• [Fragmento seleccionado]:

Inmodiario

Madrid. El aumento de impagos en todos los ámbitos de la economía, con una especial incidencia en los gastos vinculados a la vivienda (el 7,7% de los hogares tuvo en 2010 retrasos en los pagos vinculados a la vivienda), se dispara en el caso de las comunidades de propietarios: el 20% sufre el impago de cuotas o derramas por parte de uno o varios vecinos, lo que representa un crecimiento de cuatro puntos en 2010. (Datos por Comunidades Autónomas al final del documento).

Esta situación de falta de liquidez pone al borde de la quiebra a cada vez más edificios, que encuentran dificultades para asumir gastos o para realizar obras y reparaciones, y cada vez más a menudo convierten a su vez en morosos con sus proveedores. La situación se complica cuando los trabajos o los gastos son imprescindibles y obliga al resto de vecinos a aumentar su aportación. Es el caso de las obras obligatorias derivadas de la Inspección Técnica de Edificios (ITE), circunstancias que incrementan la carga del resto de propietarios y se suma a las dificultades para obtener subvenciones de autonomías y municipios.

“En esas circunstancias, las vecinos que están asumiendo todo el coste necesitan con mayor premura resolver el problema, porque la carga es muy alta y se arriesgan a no poder afrontarla y a convertirse a su vez en morosos”,  explica Carlos Ruiz, gerente de Arrenta.

• [Información extraída]:
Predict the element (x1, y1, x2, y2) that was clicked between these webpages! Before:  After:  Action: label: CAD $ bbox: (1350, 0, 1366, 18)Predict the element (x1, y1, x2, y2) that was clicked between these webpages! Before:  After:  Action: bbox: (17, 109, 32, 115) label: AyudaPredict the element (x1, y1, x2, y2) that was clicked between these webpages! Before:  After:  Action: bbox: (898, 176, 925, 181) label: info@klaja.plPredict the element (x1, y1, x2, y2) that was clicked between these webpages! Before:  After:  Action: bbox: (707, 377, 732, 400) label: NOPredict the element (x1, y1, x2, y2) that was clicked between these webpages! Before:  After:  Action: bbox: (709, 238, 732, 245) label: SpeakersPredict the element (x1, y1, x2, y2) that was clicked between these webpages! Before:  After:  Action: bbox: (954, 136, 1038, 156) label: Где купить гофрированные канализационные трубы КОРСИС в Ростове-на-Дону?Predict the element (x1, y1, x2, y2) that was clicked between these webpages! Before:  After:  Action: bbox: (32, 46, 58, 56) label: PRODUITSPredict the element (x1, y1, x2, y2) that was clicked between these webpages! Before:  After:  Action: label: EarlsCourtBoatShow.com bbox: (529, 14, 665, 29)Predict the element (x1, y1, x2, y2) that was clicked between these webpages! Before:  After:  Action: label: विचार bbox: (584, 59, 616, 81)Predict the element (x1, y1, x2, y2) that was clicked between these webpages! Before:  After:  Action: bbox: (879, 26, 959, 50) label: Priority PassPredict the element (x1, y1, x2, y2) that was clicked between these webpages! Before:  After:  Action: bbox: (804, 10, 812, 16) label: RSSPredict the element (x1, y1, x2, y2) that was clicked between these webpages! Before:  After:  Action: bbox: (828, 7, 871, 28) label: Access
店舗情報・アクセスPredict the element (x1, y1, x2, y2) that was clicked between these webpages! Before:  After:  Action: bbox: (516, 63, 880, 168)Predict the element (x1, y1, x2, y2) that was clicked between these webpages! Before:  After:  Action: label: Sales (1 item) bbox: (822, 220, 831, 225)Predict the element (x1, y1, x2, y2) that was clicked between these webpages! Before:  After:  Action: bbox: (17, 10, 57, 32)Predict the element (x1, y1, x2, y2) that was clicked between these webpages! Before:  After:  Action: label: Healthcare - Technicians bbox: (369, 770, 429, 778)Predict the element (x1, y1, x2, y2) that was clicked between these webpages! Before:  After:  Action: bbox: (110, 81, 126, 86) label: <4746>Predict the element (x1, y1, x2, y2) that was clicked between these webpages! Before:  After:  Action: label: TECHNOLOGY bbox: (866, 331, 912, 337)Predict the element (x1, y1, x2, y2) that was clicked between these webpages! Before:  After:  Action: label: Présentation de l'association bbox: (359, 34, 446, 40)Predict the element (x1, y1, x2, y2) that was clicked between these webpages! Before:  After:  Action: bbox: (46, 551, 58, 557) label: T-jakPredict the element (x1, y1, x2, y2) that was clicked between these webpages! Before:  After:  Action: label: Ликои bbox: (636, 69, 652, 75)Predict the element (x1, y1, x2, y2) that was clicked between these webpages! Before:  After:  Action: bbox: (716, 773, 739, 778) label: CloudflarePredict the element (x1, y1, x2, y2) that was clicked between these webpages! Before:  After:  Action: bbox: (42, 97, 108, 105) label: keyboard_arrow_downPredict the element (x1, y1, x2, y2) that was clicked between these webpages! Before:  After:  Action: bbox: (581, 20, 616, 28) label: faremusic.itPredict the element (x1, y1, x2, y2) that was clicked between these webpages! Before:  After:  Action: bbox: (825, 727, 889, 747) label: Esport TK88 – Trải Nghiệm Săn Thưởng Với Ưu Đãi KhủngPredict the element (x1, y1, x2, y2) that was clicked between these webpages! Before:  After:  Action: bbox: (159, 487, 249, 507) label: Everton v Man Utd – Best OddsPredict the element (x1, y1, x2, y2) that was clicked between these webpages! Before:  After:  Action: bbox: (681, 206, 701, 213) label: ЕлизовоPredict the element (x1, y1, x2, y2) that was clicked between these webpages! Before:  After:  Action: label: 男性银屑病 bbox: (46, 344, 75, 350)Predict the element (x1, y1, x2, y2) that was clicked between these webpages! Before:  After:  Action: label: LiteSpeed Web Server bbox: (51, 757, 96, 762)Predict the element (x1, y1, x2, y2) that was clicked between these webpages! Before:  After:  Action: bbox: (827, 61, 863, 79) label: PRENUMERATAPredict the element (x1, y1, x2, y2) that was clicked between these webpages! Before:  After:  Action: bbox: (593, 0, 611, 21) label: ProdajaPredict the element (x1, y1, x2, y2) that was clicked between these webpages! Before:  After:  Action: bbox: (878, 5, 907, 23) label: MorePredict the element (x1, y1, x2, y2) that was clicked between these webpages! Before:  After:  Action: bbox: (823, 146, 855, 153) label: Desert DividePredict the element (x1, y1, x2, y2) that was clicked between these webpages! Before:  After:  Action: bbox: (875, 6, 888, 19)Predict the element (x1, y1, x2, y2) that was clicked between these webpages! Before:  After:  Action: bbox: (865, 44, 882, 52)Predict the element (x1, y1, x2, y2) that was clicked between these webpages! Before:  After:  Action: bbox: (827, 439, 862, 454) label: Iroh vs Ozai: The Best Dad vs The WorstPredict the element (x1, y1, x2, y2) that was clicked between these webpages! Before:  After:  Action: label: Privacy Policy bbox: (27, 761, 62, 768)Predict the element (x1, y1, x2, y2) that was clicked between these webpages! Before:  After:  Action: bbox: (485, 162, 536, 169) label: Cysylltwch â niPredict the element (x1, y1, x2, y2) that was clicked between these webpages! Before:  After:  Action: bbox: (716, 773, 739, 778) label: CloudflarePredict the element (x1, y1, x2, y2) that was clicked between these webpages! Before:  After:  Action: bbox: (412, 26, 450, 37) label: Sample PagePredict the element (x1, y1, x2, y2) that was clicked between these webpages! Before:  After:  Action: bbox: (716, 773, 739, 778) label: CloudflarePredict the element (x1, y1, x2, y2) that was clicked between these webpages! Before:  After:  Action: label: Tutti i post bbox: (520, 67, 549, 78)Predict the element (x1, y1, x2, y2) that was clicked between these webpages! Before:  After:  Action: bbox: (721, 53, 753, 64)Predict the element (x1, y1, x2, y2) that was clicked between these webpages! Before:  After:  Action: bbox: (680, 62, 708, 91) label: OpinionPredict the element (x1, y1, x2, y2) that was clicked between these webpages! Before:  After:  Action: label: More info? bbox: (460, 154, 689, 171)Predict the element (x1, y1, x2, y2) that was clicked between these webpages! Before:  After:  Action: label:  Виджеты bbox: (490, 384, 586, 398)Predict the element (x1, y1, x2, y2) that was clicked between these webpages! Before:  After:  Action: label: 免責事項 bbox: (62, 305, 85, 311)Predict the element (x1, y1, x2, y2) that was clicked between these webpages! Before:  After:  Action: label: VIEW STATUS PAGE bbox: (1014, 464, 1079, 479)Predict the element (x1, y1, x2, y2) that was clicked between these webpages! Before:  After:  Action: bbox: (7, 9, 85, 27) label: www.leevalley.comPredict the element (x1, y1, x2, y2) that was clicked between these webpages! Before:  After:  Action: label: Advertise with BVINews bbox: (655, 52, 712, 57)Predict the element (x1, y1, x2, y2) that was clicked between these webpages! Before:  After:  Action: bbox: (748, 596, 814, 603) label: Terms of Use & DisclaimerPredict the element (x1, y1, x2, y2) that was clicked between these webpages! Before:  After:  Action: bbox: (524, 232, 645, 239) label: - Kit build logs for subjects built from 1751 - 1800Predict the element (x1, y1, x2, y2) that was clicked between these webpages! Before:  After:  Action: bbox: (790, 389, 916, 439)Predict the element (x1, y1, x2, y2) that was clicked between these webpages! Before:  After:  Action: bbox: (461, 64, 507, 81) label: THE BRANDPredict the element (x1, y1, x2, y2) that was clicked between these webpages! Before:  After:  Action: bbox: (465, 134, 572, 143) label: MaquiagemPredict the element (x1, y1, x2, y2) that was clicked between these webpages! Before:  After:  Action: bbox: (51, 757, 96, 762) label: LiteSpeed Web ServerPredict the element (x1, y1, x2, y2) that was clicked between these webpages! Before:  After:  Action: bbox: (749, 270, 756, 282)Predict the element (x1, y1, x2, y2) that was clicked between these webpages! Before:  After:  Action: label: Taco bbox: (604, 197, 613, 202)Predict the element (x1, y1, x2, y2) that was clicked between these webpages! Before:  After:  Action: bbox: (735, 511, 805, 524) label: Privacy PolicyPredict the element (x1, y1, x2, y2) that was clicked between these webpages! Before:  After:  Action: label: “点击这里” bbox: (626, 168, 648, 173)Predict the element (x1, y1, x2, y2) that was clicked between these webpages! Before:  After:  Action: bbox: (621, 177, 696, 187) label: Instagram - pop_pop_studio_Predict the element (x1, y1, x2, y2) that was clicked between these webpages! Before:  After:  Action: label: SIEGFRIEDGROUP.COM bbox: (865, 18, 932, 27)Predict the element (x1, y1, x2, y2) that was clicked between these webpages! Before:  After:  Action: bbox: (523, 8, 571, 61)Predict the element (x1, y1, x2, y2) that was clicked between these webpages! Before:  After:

• [Requisitos de la tarea]: Por favor, vuelve a escribir completo el texto sobre los impagos en las comunidades de propietarios, sin cambiar nada.

• [Respuesta]:
Inmodiario

Madrid. El aumento de impagos en todos los ámbitos de la economía, con una especial incidencia en los gastos vinculados a la vivienda (el 7,7% de los hogares tuvo en 2010 retrasos en los pagos vinculados a la vivienda), se dispara en el caso de las comunidades de propietarios: el 20% sufre el impago de cuotas o derramas por parte de uno o varios vecinos, lo que representa un crecimiento de cuatro puntos en 2010. (Datos por Comunidades Autónomas al final del documento).

Esta situación de falta de liquidez pone al borde de la quiebra a cada vez más edificios, que encuentran dificultades para asumir gastos o para realizar obras y reparaciones, y cada vez más a menudo convierten a su vez en morosos con sus proveedores. La situación se complica cuando los trabajos o los gastos son imprescindibles y obliga al resto de vecinos a aumentar su aportación. Es el caso de las obras obligatorias derivadas de la Inspección Técnica de Edificios (ITE), circunstancias que incrementan la carga del resto de propietarios y se suma a las dificultades para obtener subvenciones de autonomías y municipios.

“En esas circunstancias, las vecinos que están asumiendo todo el coste necesitan con mayor premura resolver el problema, porque la carga es muy alta y se arriesgan a no poder afrontarla y a convertirse a su vez en morosos”,  explica Carlos Ruiz, gerente de Arrenta.